Vários governantes internacionais, além de membros do governo brasileiro, como o ministro da Economia e o presidente do Banco Central, são acusados de terem ocultado ativos em empresas offshore, inclusive com fins de evasão fiscal. A informação faz parte das denúncias feitas pelo “Pandora Papers”, investigação jornalística que envolveu centenas de repórteres pelo mundo.
O resultado do trabalho do Consórcio Internacional de Jornalistas Investigativos (ICIJ na sigla em inglês) sobre os chamados “Pandora Papers” começou a ser revelado neste domingo (03/10). Os quase 600 repórteres de dezenas de meios de comunicação, incluindo os jornais The Washington Post, The Guardian, El Pais ou ainda a revista Piauí, se basearam no vazamento de 11,9 milhões de documentos de 14 empresas de serviços financeiros de todo o mundo.

## Entradas de dados armazenadas:
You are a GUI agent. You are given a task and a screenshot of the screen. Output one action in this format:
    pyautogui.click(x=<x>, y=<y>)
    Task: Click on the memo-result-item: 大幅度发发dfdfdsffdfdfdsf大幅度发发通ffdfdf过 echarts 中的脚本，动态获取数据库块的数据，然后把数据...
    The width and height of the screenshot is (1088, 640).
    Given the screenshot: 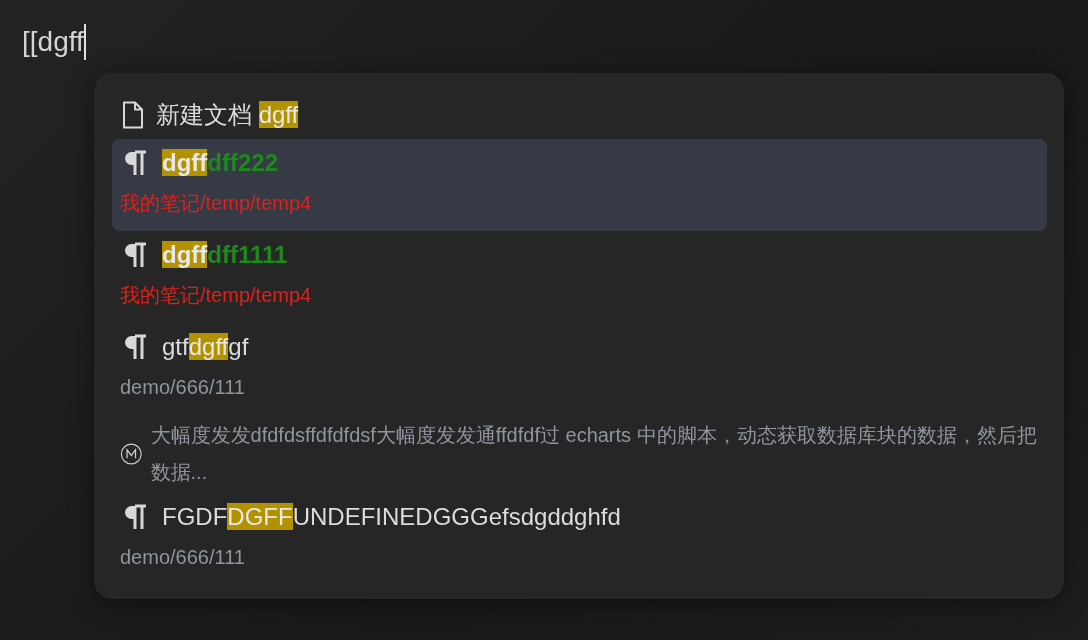 What is the action you would take?
    pyautogui.click(x=580, y=454)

## Atividades:
(A) Transforme em uma lista numerada tudo o que vai do início dos registros até a linha que contém "The width and", omitindo as linhas em branco.
(B) Dê continuidade ao texto sobre os Pandora Papers a partir do ponto em que ele termina.

## Resultados em ordem:
(A)
1. You are a GUI agent. You are given a task and a screenshot of the screen. Output one action in this format:
2.     pyautogui.click(x=<x>, y=<y>)
3.     Task: Click on the memo-result-item: 大幅度发发dfdfdsffdfdfdsf大幅度发发通ffdfdf过 echarts 中的脚本，动态获取数据库块的数据，然后把数据...
4.     The width and height of the screenshot is (1088, 640).

(B)
Segundo o consórcio, vários dirigentes de peso, como o primeiro-ministro da República Tcheca, Andrej Babis, o rei da Jordânia, Abdallah II, ou ainda os presidentes do Equador, Guillermo Lasso, e do Quênia, Uhuru Kenyatta, aparecem na lista dos que teriam ocultado milhões em paraísos fiscais. No total, o ICIJ identificou transações de 336 dirigentes, que criaram mais de 1.000 empresas, das quais dois terços tinham sede nas Ilhas Virgens Britânicas. Celebridades, como a cantora colombiana Shakira e a modelo alemã Claudia Schiffer também aparecem na investigação.
Do lado brasileiro, dois nomes de peso foram apontados: o do ministro da Economia, Paulo Guedes, e o do presidente do Banco do Brasil, Roberto Campos Neto. Segundo a investigação, Guedes tinha pelo menos US$ 8 milhões investidos na empresa Dreadnoughts International Group, sociedade registrada nas Ilhas Virgens Britânicas, da qual era acionista. O seu nome, assim como o de sua mulher e filha, eram usados nas transações.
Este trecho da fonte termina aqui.